As a woman in STEM, I've had to explain this many times.

The thing is, according to the data we have, it isn't a very lucrative field for women at all, which is what's weirdest to me. One of the things the data cited did was compare 10 year total earnings on average, so for men, engineering compares to an average degree as follows:

Men - Engineering w/ College Degree: $1,845,000 --- AVERAGE College Degree: $1,517,200

So basically, over the ten years after graduating, a male engineer makes about $325k more than a male college graduate on average.

Women - Engineering w/ College Degree: $972,600 --- AVERAGE College Degree: $972,500

A female engineer on the other hand, is barely meeting average. Engineering is literally the single best major out of the ones measured for men, but for women, Business Admin, Health, Math/Phys Sciences, fuck, even Education outperforms it, and Education is atrocious for men.

So basically, a smart woman looking at the data would actively choose not to do Engineering because the pay simply isn't there.
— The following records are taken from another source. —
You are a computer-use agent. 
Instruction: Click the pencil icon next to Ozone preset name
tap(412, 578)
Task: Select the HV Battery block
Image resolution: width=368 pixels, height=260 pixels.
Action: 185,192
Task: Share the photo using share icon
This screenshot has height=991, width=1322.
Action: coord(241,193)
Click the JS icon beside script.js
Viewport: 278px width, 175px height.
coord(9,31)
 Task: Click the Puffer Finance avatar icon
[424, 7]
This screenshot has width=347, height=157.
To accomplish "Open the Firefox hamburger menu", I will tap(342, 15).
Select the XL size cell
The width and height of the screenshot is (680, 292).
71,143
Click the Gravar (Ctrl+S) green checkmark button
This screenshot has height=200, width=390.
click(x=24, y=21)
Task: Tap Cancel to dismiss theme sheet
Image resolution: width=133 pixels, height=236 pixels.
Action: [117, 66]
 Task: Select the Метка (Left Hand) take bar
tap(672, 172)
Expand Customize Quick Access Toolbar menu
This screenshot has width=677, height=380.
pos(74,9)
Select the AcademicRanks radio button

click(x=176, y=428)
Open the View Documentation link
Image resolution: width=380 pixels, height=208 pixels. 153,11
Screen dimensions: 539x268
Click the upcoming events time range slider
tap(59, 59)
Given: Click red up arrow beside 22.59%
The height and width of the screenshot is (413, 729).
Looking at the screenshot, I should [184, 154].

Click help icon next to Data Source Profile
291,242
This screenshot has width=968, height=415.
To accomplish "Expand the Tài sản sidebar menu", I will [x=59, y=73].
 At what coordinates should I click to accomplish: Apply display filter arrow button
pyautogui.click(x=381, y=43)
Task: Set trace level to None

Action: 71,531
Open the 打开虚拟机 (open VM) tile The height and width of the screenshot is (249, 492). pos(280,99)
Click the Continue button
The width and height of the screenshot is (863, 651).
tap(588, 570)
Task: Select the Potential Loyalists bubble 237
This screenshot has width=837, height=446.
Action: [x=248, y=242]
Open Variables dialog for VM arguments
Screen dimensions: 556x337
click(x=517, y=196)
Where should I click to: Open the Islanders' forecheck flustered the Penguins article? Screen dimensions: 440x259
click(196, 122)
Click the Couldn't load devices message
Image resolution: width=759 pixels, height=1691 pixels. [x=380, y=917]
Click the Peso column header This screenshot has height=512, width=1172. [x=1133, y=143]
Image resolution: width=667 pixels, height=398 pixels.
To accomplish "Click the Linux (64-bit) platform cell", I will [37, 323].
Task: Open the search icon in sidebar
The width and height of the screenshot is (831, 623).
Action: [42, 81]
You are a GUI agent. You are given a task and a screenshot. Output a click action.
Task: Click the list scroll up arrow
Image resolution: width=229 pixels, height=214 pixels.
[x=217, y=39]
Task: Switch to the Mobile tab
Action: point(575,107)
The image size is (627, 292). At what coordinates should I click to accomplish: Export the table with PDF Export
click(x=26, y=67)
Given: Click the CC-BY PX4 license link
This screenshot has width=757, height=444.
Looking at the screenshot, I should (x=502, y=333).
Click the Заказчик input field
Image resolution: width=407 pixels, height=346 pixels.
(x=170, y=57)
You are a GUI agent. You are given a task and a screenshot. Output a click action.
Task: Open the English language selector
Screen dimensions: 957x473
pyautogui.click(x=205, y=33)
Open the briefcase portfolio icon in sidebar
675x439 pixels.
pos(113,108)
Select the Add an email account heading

If she really wanted to go into a technical field, math/phys sciences will offer her almost $250k more over ten years on average.

I have no idea what causes this disparity, especially given that the other very 'hard science-y' field measured is math/phys sciences, and it's the best paying field available.

If I were forced to extrapolate from my personal biases and my personal experiences, plus the data sitting in front of us, I'd say this (for background, a woman in my family is a very successful engineer for IBM as well, so I'm basing this partially on conversations with her):

All fields suffer if you take a break, but engineering typically offers career paths that get absolutely gutted by time away. They're also incredibly unforgiving about the timing of those breaks - if your pregnancy happens to coincide with the launch of the video game console processor that you're heading up one of the teams for, say... well you're pretty fucking fucked. There's not exactly any way that's going to sit around, and everyone you worked with remembers the extra time they had to put in because of when you happened to get knocked up.

The other fields where women perform well tend to be fields with either no crunch window (business admin does, but it varies WIDELY in structure, so the impact is less, health doesn't really have it at all, and phys sciences has it, but it also has a large academic component which helps pad the numbers out), or outlets that are less reliant on crunch windows.

With no offense intended, I also think engineering in particular has a reputation for being kind of "well prove it" and then ignoring the evidence. As an example, this thread is great - someone presented the evidence, but most of the skeptical comments have as many upvotes as the evidence does, even when they're skeptical comments that were disproved by the very first link.

It makes the conversation feel pretty futile because it makes it seem like if you show up with anything less than ironclad evidence, you get utterly disregarded, and even if you bring ironclad evidence, 95% of people will ignore it. Sure, you're talking and engaging - but how many of the 55 people who upvoted you paid attention to another comment in this chain? I'm gonna get 5-10 upvotes, so will you. Most people read that first post, read your rebuttal, and then dismissed the first post as bullshit and moved on.

Engineering is the field with this reputation, and deserved or not, I think it has a serious impact on how many people go into it.

When I was choosing my major, I had several options and I specifically chose not to do engineering in part because the cultures of the engineering schools available to me was unappealing at best.